The summarization model is mT5, an open source model created elsewhere. “We are not tied to any given model,” he said, regarding summarization. “We pick the best model that we can find to do what we need to do.”
In addition to the main two LLMs, Vectara also uses a “cross attentional re-ranker” model — which it developed. This, said Awadallah, re-sorts the data from the retrieval model, “so that the most relevant things are higher up in the list of facts, and the less relevant things are lower down.” Then it’s put through the summarizer model.
How Vectara Differs from Cohere and OpenAI
When I spoke to Cohere, which is also in the business of bringing ChatGPT-like functionality to the enterprise, they had talked about customers adding their own data to Cohere’s base models, and using reinforcement learning on those custom models.
Vectara does it differently. Awadallah called it the “IKEA developer model,” which he described as “very prescriptive” for the customer. By contrast, he characterized the Cohere and OpenAI approaches as the “Home Depot developer model,” where customers are given the toolset and create the solution from those tools.

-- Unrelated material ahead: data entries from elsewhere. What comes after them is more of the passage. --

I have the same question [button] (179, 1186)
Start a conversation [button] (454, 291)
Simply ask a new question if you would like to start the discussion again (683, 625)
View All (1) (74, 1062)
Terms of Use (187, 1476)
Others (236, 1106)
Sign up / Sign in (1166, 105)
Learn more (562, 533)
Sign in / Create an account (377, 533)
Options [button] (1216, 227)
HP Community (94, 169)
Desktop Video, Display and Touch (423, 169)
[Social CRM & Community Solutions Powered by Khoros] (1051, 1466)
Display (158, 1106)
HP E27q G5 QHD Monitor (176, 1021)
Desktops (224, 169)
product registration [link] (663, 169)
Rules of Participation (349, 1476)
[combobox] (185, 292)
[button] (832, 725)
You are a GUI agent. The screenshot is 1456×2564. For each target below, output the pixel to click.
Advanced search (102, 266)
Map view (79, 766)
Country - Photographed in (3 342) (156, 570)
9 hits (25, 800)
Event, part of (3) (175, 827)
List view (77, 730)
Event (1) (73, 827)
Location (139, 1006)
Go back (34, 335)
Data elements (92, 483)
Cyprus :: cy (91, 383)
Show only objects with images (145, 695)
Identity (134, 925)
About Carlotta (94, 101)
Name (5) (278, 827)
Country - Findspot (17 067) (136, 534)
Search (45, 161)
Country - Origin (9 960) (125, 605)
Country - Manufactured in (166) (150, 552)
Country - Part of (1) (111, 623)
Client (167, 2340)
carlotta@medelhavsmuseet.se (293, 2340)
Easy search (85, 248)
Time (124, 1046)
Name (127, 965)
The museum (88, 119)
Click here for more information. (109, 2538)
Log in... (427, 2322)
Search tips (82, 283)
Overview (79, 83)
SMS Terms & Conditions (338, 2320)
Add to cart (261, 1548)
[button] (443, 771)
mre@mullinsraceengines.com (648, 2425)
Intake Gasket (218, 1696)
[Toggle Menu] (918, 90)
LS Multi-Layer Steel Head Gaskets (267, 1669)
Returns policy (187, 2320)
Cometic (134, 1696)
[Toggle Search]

“This is the prescription for how you’re going to get this done,” he said, about Vectara’s way of doing generative AI. “And a very simple API that does the job for them.”
The iPhone Moment for AI
Lastly, given Awadallah’s experience with Cloudera and then Google, I asked whether he sees the current AI landscape as being similar to cloud computing in its early days — in other words, are generative AI and LLMs about to change everything (again) for enterprise IT? It’s looking like AI technology will be embedded in all enterprise IT systems in the near future, I added.
“Absolutely,” he replied. “I believe [that] in five years, every single application — whether that be on the consumer side or in the business/enterprise side — will be re-architected in a way that is a lot more human in nature, in terms of how we express what we are trying to achieve and what we’re trying to do.”
By “human in nature,” he means that we will converse with applications. He thinks this is a seachange in user experience comparable to the touchscreen interface of the iPhone when it was first introduced.
Of course, it’s all very well talking with AI, but the real challenge is to stop it from telling lies.